| NEW YORK, July 10
NEW YORK, July 10 Oil prices jumped on Wednesday
after a sharp drop in U.S. fuel stockpiles, and copper and gold
closed firm as the dollar fell on signs the Federal Reserve may
extend its economic stimulus.
Among crops, U.S. new-crop soybean futures rose to a nearly
three-week high on concerns that rains in the eastern Midwest
would prevent farmers from planting the last of their acres.
Raw sugar turned lower after data from Brazil showed hefty
sugar output in the world's top grower, despite a slowdown in
cane crushing expected by traders due to rains.

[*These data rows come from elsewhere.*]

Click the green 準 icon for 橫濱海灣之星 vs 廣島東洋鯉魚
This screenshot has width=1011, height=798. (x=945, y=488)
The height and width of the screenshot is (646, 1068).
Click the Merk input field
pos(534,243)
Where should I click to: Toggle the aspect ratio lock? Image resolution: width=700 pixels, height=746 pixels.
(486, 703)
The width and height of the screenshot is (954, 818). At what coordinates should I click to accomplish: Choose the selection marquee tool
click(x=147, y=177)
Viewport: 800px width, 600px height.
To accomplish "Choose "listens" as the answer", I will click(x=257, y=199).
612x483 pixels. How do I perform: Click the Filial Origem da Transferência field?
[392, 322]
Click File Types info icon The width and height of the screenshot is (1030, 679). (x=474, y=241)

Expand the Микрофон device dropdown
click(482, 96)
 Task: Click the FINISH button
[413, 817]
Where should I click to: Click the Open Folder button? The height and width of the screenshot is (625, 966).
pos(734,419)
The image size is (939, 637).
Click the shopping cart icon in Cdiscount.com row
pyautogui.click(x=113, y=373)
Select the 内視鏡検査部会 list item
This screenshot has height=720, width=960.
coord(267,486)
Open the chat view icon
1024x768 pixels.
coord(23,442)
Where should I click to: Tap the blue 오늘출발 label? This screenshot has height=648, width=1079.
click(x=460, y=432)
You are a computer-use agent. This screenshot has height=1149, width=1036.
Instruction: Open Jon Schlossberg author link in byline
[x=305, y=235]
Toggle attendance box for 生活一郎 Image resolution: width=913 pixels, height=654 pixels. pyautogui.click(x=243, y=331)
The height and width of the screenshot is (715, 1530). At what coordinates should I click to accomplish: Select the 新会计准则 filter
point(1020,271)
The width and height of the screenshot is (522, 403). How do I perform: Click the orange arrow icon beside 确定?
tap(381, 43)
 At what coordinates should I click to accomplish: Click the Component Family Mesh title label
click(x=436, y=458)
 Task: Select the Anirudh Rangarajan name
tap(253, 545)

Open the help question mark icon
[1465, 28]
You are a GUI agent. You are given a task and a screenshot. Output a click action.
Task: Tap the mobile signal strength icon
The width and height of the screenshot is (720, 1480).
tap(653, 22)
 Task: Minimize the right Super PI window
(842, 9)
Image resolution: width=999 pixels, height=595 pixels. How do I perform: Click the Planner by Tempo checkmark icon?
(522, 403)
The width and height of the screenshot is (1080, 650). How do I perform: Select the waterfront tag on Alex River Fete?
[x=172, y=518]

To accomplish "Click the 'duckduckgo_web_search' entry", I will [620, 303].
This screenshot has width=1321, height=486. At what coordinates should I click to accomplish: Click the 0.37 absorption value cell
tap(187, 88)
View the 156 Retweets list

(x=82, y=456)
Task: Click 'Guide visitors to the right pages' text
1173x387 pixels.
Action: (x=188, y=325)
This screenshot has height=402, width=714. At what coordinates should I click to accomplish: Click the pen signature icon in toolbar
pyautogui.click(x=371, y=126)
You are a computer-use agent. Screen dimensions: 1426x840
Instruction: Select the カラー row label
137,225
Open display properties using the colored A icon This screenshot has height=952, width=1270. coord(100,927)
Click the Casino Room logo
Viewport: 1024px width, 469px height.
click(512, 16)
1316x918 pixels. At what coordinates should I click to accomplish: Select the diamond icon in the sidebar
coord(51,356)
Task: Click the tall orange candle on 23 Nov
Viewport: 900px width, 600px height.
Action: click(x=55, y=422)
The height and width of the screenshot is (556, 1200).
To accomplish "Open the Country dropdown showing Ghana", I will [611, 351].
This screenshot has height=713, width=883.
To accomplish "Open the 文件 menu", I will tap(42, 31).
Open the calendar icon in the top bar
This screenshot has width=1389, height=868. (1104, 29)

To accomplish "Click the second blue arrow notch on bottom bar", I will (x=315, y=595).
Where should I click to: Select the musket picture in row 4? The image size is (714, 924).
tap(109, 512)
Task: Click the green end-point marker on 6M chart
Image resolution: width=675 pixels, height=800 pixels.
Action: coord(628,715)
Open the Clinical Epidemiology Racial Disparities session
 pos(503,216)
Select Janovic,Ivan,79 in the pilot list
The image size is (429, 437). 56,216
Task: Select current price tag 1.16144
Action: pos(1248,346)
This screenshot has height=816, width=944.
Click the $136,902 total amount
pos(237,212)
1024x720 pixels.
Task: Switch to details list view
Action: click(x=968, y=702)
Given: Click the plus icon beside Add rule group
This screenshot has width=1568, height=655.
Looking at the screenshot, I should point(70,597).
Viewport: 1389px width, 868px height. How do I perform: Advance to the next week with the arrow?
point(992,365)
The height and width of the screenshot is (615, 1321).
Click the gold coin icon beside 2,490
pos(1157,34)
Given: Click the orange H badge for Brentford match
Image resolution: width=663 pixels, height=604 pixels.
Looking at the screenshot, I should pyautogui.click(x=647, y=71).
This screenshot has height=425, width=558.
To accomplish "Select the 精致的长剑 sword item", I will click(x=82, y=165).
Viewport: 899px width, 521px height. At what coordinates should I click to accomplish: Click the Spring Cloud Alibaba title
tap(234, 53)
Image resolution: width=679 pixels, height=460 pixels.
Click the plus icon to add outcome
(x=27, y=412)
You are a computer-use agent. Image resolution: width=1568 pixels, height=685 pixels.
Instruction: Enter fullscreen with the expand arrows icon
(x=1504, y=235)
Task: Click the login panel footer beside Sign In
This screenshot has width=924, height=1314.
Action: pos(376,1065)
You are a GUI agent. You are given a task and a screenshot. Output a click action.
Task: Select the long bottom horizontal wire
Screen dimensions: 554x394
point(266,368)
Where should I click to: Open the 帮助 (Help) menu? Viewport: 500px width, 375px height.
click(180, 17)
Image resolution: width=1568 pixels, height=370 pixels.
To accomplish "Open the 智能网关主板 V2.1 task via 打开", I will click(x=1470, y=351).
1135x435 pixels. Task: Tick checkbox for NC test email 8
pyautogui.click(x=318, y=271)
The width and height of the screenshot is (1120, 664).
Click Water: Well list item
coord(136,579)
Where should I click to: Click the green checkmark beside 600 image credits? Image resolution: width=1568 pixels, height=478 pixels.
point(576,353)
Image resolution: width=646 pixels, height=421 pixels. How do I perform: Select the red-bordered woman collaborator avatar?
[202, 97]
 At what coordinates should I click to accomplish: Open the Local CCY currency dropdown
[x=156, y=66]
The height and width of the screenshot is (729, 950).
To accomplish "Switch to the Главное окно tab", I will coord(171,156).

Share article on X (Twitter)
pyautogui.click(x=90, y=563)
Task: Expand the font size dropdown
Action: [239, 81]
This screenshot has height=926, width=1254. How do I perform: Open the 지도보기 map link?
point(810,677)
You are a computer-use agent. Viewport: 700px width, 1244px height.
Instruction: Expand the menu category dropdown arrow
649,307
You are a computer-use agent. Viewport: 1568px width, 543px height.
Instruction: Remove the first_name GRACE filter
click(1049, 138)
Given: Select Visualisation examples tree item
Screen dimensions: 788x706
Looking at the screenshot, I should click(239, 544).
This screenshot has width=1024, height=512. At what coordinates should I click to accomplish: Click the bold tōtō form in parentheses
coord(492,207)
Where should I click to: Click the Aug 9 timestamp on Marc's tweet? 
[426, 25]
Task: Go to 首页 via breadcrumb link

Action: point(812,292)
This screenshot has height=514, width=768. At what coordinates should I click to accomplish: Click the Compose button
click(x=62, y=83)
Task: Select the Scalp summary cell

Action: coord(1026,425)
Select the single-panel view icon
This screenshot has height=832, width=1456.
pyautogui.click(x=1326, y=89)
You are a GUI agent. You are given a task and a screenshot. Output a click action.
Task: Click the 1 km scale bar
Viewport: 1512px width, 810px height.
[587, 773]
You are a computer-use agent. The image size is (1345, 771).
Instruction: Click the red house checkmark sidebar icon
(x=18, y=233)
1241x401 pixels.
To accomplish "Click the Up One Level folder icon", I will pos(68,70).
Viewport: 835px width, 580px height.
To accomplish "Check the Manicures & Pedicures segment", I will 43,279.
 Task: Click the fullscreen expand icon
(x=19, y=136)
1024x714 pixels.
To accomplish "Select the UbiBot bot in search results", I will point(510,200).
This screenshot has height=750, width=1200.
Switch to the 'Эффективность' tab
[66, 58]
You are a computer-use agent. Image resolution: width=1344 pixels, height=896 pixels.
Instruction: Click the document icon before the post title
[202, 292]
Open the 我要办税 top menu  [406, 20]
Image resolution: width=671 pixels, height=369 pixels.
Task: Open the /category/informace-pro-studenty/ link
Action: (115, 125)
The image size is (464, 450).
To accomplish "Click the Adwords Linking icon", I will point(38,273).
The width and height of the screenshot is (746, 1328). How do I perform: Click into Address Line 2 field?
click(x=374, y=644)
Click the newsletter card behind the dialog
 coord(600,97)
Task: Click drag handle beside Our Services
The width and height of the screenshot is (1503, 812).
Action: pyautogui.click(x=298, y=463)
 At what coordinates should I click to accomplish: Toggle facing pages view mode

The 19-commodity Thomson Reuters-Jefferies CRB index
settled up nearly 1 percent for its biggest daily gain
in nearly five weeks.
"The markets have moved quite a bit lower over the course of
June and have likely priced in a good amount of the negative
news that has come our way over the past few weeks. They are,
therefore, due for a modest bounce from here," Edward Meir,
metals analyst at INTL FC Stone, wrote in his daily commentary.
U.S. crude oil's front-month contract settled up
$2.99, or nearly 3 percent, at $106.52 a barrel. It had surged
to a 16-month high of $106.66 earlier.
The rally in oil came after data showing U.S. crude
inventories plunging about 10 million barrels for a second week
in a row, highlighting the unexpectedly rapid tightening of the
market after three years of pent-up supply due to a dramatic
resurgence in domestic production.
London's Brent crude closed up 70 cents, or 0.7
percent, at $108.51 a barrel.
Gold and copper ended in positive territory after minutes
from the Federal Reserve's June meeting showed many officials
wanting more reassurance that the job market was on solid ground
before withdrawing the central bank's economic stimulus.
The spot price of bullion was up half a percent late
afternoon in New York, hovering at around $1,251 an ounce, after
rising as much as 1 percent earlier.
Three-month copper on the London Metal Exchange,
untraded at the close, was bid at $6,825 per tonne, up from
$6,730 at the close on Tuesday.
Copper was partly bolstered by hopes the People's Bank of
China might resort to monetary easing or other stimulus measures
to lift the country's economy after data showing a drop in
Chinese exports in June. China is the No. 1 copper consumer,
accounting for as much as 40 percent of global refined demand.